Promotion from the FTX website.

“The Deceptive FTX Platform maintained by the FTX Entities was truly a house of cards, a Ponzi scheme where the FTX Entities shuffled customer funds between their opaque affiliated entities, using new investor funds obtained through investments in the YBAs and loans to pay interest to the old ones and to attempt to maintain the appearance of liquidity,” the lawsuit reads.

“Part of the scheme employed by the FTX Entities involved utilising some of the biggest names in sports and entertainment – like these Defendants – to raise funds and drive American consumers to invest in the [yield-bearing accounts], which were offered and sold largely from the FTX Entities’ domestic base of operations here in Miami, Florida, pouring billions of dollars into the Deceptive FTX Platform to keep the whole scheme afloat.”

https://www.youtube.com/watch?v=BH5-rSxilxo&t=41s

It’s now believed that the cryptocurrency exchange created various pass-through funds to Democratic candidates and causes, and was also allegedly helping Ukraine finance its defense against Russia’s invasion.

Among the crypto tokens sold by the exchange was one called TRUMPLOSE, another indication of what kind of political operation FTX was engaged in at the expense of investors.

“Published by the Financial Times, the balance sheet triggered disbelief and amazement in financial circles, especially after Bloomberg’s Matt Levine highlighted its many bizarre attributes. These include assets in the form of illiquid shitcoins that FTX had conjured out of thin air, including $2.2 billion of “Serum” tokens and over $600 million of “Maps” tokens, as well as $7.3 million of a mysterious illiquid asset called TRUMPLOSE. And then there is a line for $8 billion of liabilities that is described on the spreadsheet as “Hidden, poorly internally labeled ‘fiat@’ account.” Huh?

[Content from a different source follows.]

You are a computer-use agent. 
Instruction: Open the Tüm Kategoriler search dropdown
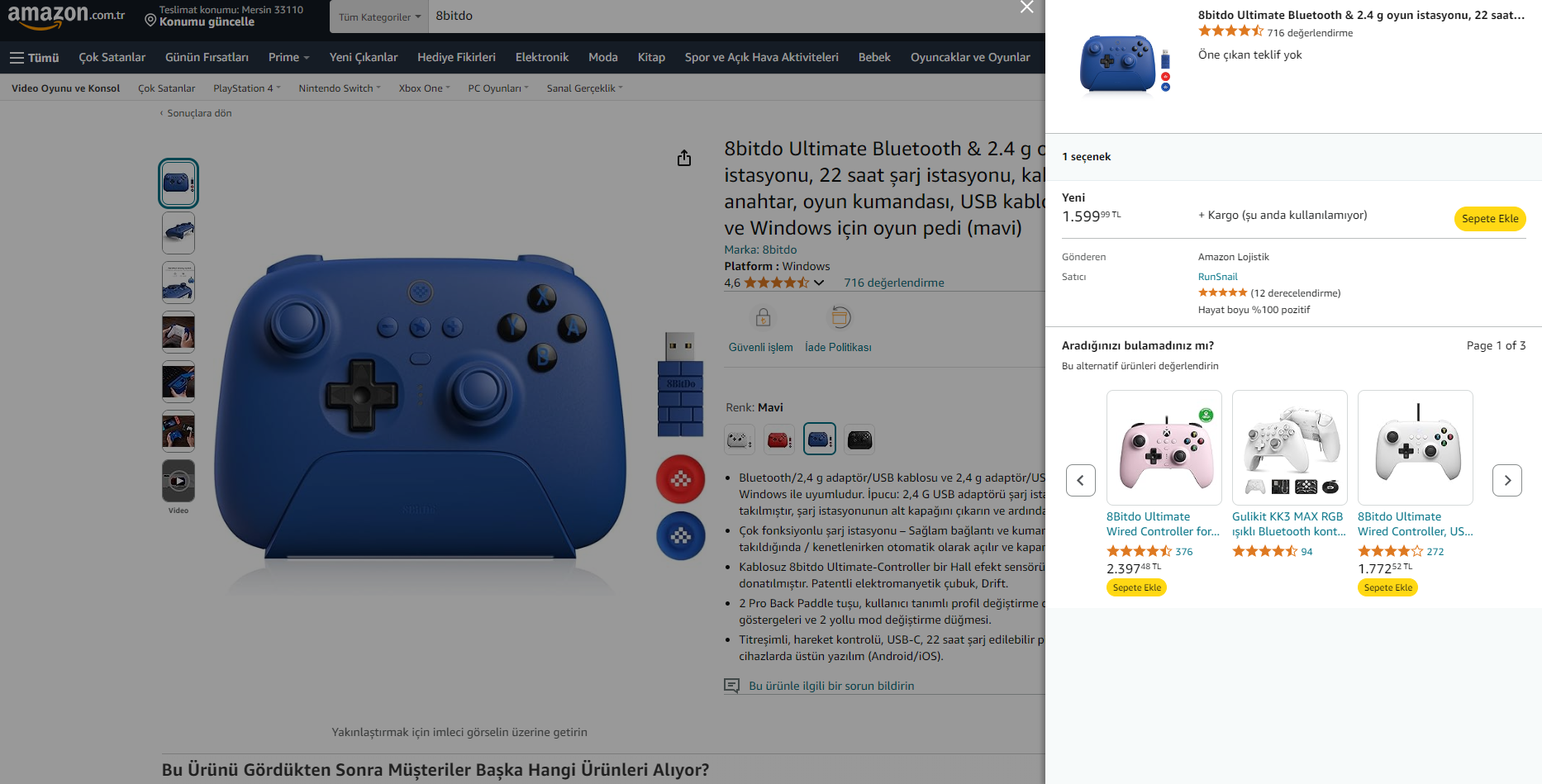[x=379, y=17]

I can’t begin to describe how outlandish this is in terms of standard accounting, so I will leave it to the inimitable Levine,” writes Jeff John Roberts in Fortune Crypto.

“If you try to calculate the equity of a balance sheet with an entry for HIDDEN POORLY INTERNALLY LABELED ACCOUNT, Microsoft Clippy will appear before you in the flesh, bloodshot and staggering, with a knife in his little paper-clip hand, saying, ‘Just what do you think you’re doing, Dave?’ You cannot apply ordinary arithmetic to numbers in a cell labeled ‘HIDDEN POORLY INTERNALLY LABELED ACCOUNT.’ The result of adding or subtracting those numbers with ordinary numbers is not a number; it is prison,” Levine said.

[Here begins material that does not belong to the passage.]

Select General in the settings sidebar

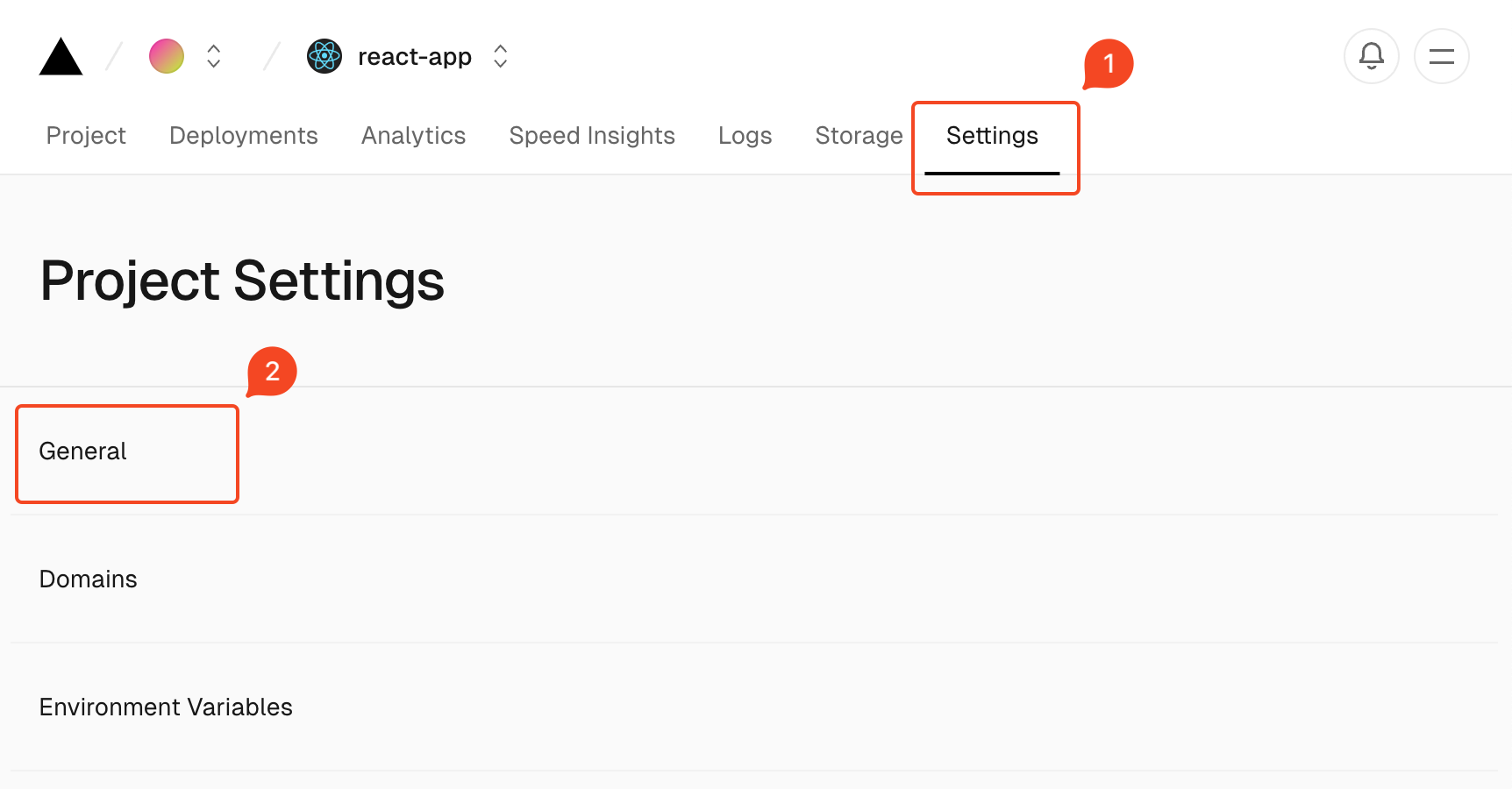coord(82,451)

Roberts wrote that it’s not an exaggeration to say prison may be ahead for Bankman-Fried, “as I explained earlier, these sorts of accounting shenanigans combined with knowing deception translates into federal wire fraud, which can carry a term of 20 years.”

In addition to the criminal side, “there’s the question of how the company produced such a dog’s breakfast of a balance sheet in the first place. One reason is that U.S. regulators have long refused to produce any helpful guidance for crypto accounting, which has meant professional bean counters have failed to come up with a system for integrating crypto assets into financial statements,” Roberts wrote.